The lander fired its engines, elevated itself by about 40 centimetres, and landed safely 30-40 centimetres away in a “hop experiment”, the space agency said.

“Importance? This ‘kick-start’ enthuses future sample return and human missions!” ISRO said on X, formerly known as Twitter. The Vikram lander has now exceeded its mission objectives, it remarked.

A ramp fixed to the lander and its ChaSTE and ILSA systems were folded back and then redeployed successfully after the experiment, ISRO added.

ChaSTE, short for Chandra’s Surface Thermophysical Experiment, measures the temperature profile of the lunar topsoil around the south pole. The ILSA, or Instrument for Lunar Seismic Activity, payload aims to measure ground vibrations generated by natural quakes, impacts, and artificial events.

Later in the evening, ISRO announced that the Vikram lander has been put into sleep mode.

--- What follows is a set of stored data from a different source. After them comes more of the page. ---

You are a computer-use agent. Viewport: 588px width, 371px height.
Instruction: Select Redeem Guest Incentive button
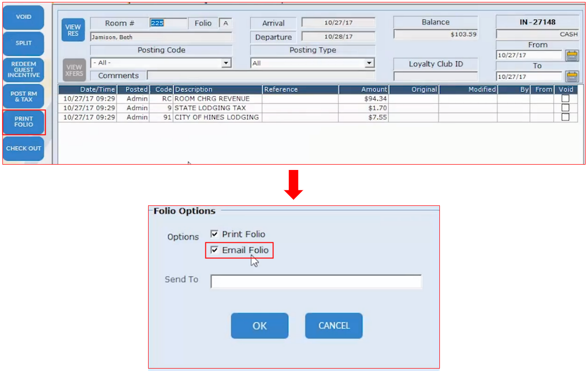coord(23,69)
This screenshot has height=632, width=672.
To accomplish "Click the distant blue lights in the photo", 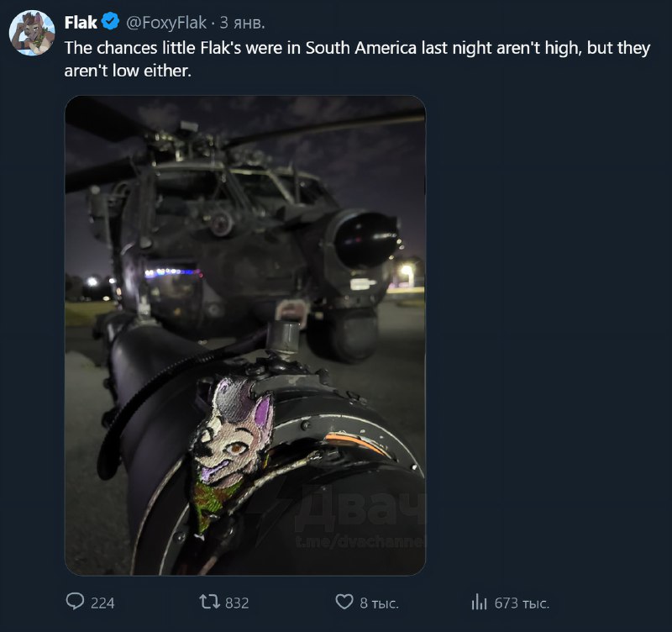I will coord(172,272).
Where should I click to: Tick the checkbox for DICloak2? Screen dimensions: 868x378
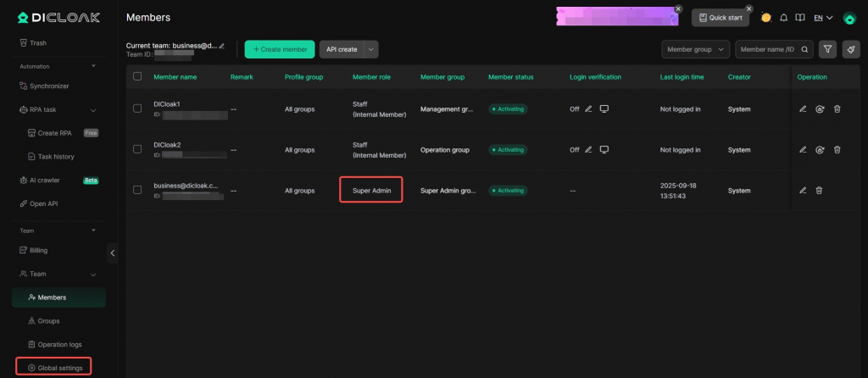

“Prior to that, in-situ experiments by ChaSTE, RAMBHA-LP, and ILSA payloads are performed at the new location,” the space agency wrote on X. “The data collected is received at the Earth.”

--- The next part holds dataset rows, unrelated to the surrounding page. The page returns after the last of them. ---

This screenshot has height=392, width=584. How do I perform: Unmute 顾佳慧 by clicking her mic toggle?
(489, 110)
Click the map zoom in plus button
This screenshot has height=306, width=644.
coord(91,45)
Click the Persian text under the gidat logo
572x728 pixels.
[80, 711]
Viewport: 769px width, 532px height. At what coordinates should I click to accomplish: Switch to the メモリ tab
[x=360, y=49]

It added that Vikram will “fall asleep” next to Pragyan, which was also set into sleep mode on September 2. “Hoping for their awakening around September 22, 2023,” the space agency said.

On August 23, India made history by becoming the first country to land a spacecraft near the south pole of the moon. After the landing, the Pragyan rover had come down the ramp from the lander to begin data collection. The rover searched for signs of frozen water that could help astronaut missions in the future.

On August 28, the rover detected sulphur and several other elements near the south pole of the moon. Sulphur is known to originate in volcanic activities. The presence of the element on the moon can provide more insights into the formation and evolution of the earth’s natural satellite.

ISRO said on September 2 that the Pragyan rover completed its assignments, after which it was safely parked and set into sleep mode.

“The solar panel is oriented to receive the light at the next sunrise expected on September 22, 2023,” it said. “The receiver is kept on. Hoping for a successful awakening for another set of assignments! Else, it will forever stay there as India’s lunar ambassador.”

On the same day, ISRO launched Aditya-1, its first mission to study the sun, from the Satish Dhawan Space Centre in Sriharikota. It is designed to cover a distance of about 1.5 million kilometers from the earth over four months and will then be placed in an orbit around the Lagrange Point 1, which is considered closest to the sun.